The answer must consist of the entire listing, repeated exactly.

*Data provided*:
▽

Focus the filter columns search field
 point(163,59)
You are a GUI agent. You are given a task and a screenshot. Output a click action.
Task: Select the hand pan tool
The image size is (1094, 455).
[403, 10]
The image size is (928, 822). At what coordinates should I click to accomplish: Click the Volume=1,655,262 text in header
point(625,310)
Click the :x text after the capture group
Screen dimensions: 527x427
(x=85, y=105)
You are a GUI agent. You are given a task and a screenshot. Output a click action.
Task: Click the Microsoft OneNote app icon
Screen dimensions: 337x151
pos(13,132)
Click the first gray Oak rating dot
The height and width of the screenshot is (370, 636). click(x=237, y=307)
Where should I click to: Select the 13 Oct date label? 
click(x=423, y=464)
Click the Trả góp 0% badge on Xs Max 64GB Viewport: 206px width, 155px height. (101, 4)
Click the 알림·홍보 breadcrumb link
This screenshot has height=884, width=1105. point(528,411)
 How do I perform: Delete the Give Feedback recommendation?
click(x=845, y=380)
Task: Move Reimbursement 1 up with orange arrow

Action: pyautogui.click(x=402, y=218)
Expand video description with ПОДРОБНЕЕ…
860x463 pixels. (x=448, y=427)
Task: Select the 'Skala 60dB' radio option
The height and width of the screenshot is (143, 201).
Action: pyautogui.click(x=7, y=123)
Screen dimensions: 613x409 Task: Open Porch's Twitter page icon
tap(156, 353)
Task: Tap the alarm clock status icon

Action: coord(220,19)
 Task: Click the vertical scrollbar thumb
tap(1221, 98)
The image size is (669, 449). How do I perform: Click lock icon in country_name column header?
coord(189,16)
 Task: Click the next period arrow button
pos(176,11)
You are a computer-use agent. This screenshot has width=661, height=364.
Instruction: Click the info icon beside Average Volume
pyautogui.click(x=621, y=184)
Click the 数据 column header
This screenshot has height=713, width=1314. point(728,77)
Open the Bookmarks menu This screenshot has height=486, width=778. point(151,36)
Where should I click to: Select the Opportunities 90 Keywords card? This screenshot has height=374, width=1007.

△

*Output*:
Focus the filter columns search field
 point(163,59)
You are a GUI agent. You are given a task and a screenshot. Output a click action.
Task: Select the hand pan tool
The image size is (1094, 455).
[403, 10]
The image size is (928, 822). At what coordinates should I click to accomplish: Click the Volume=1,655,262 text in header
point(625,310)
Click the :x text after the capture group
Screen dimensions: 527x427
(x=85, y=105)
You are a GUI agent. You are given a task and a screenshot. Output a click action.
Task: Click the Microsoft OneNote app icon
Screen dimensions: 337x151
pos(13,132)
Click the first gray Oak rating dot
The height and width of the screenshot is (370, 636). click(x=237, y=307)
Where should I click to: Select the 13 Oct date label? 
click(x=423, y=464)
Click the Trả góp 0% badge on Xs Max 64GB Viewport: 206px width, 155px height. (101, 4)
Click the 알림·홍보 breadcrumb link
This screenshot has height=884, width=1105. point(528,411)
 How do I perform: Delete the Give Feedback recommendation?
click(x=845, y=380)
Task: Move Reimbursement 1 up with orange arrow

Action: pyautogui.click(x=402, y=218)
Expand video description with ПОДРОБНЕЕ…
860x463 pixels. (x=448, y=427)
Task: Select the 'Skala 60dB' radio option
The height and width of the screenshot is (143, 201).
Action: pyautogui.click(x=7, y=123)
Screen dimensions: 613x409 Task: Open Porch's Twitter page icon
tap(156, 353)
Task: Tap the alarm clock status icon

Action: coord(220,19)
 Task: Click the vertical scrollbar thumb
tap(1221, 98)
The image size is (669, 449). How do I perform: Click lock icon in country_name column header?
coord(189,16)
 Task: Click the next period arrow button
pos(176,11)
You are a computer-use agent. This screenshot has width=661, height=364.
Instruction: Click the info icon beside Average Volume
pyautogui.click(x=621, y=184)
Click the 数据 column header
This screenshot has height=713, width=1314. point(728,77)
Open the Bookmarks menu This screenshot has height=486, width=778. point(151,36)
Where should I click to: Select the Opportunities 90 Keywords card? This screenshot has height=374, width=1007.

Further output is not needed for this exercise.